Python code for main.py
(Google cloud functions) :
import dlt
from dlt.common import json
from dlt.common.typing import TDataItems
from dlt.common.schema import TTableSchema
from datetime import datetime
from dlt.sources.helpers import requests
@dlt.destination(name="notion", batch_size=1, naming_convention="direct", skip_dlt_columns_and_tables=True)
def insert_into_notion(items: TDataItems, table: TTableSchema) -> None:
api_key = dlt.secrets.value # Add your notion API key to "secrets.toml"
database_id = "your_notion_database_id" # Replace with your Notion Database ID
url = "https://api.notion.com/v1/pages"
headers = {
"Authorization": f"Bearer {api_key}",
"Content-Type": "application/json",
"Notion-Version": "2022-02-22"
}
for item in items:
if isinstance(item.get('Timestamp'), datetime):
item['Timestamp'] = item['Timestamp'].isoformat()
data = {
"parent": {"database_id": database_id},
"properties": {
"Timestamp": {
"title": [{
"text": {"content": item.get('Timestamp')}
}]
},
# Add other properties here
}
}
response = requests.post(url, headers=headers, data=json.dumps(data))
print(response.status_code, response.text)
def your_webhook(request):
data = request.get_json()
Event = [data]
pipeline = dlt.pipeline(
pipeline_name='platform_to_notion',
destination=insert_into_notion,
dataset_name='webhooks',
full_refresh=True
)
pipeline.run(Event, table_name='webhook')

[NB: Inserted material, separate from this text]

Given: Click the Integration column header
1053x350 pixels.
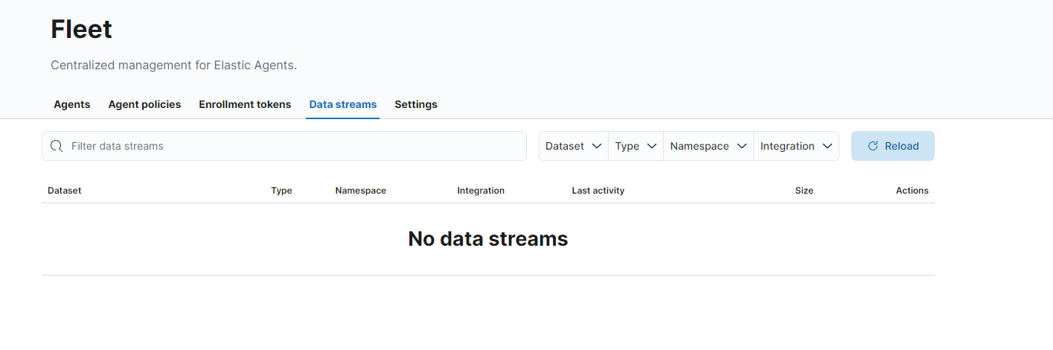Looking at the screenshot, I should tap(481, 191).
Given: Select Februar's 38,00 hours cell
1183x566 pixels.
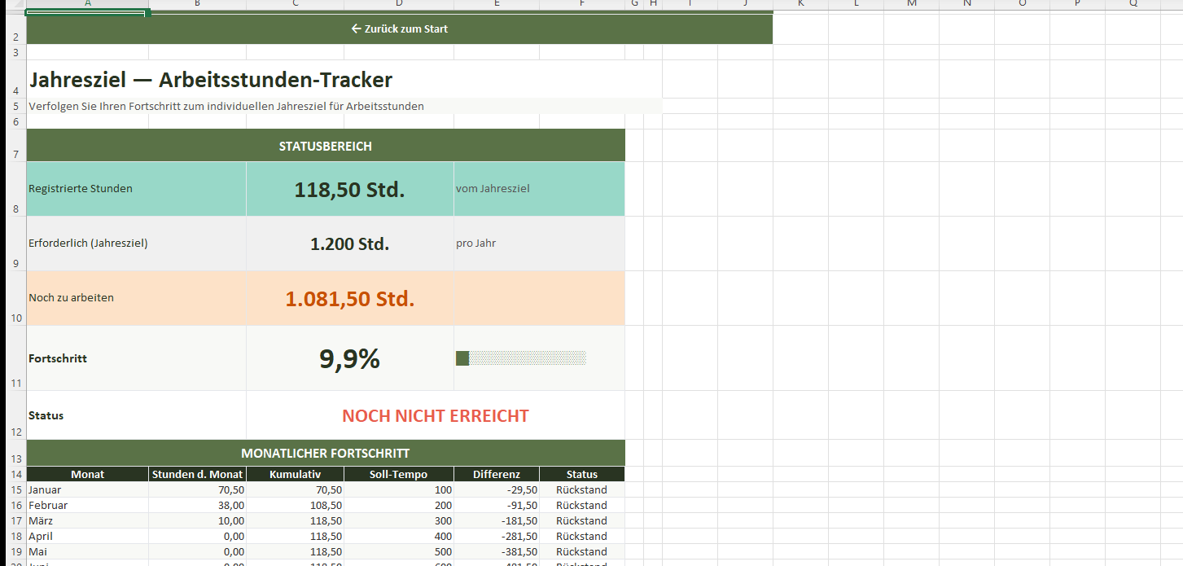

return 'Event received and processed successfully.'
Step 4: Automation and Real-Time updates
With everything set up, the workflow automates data transfer as follows:
- Form submission saves data in Google Sheets.
- Google Apps Script sends a POST request to the Cloud Function.
- The
dlt
pipeline processes the data and updates the Notion database.
Conclusion
We initially considered using Zapier for this small task, but ultimately, handling it ourselves proved to be quite effective. Since we already use an orchestrator for our other automations, the only expense was the time I spent writing and testing the code. This experience demonstrates that dlt
is a straightforward and flexible tool, suitable for a variety of scenarios. Essentially, wherever Python can be used, dlt
can be applied effectively for data loading, provided it meets your specific needs.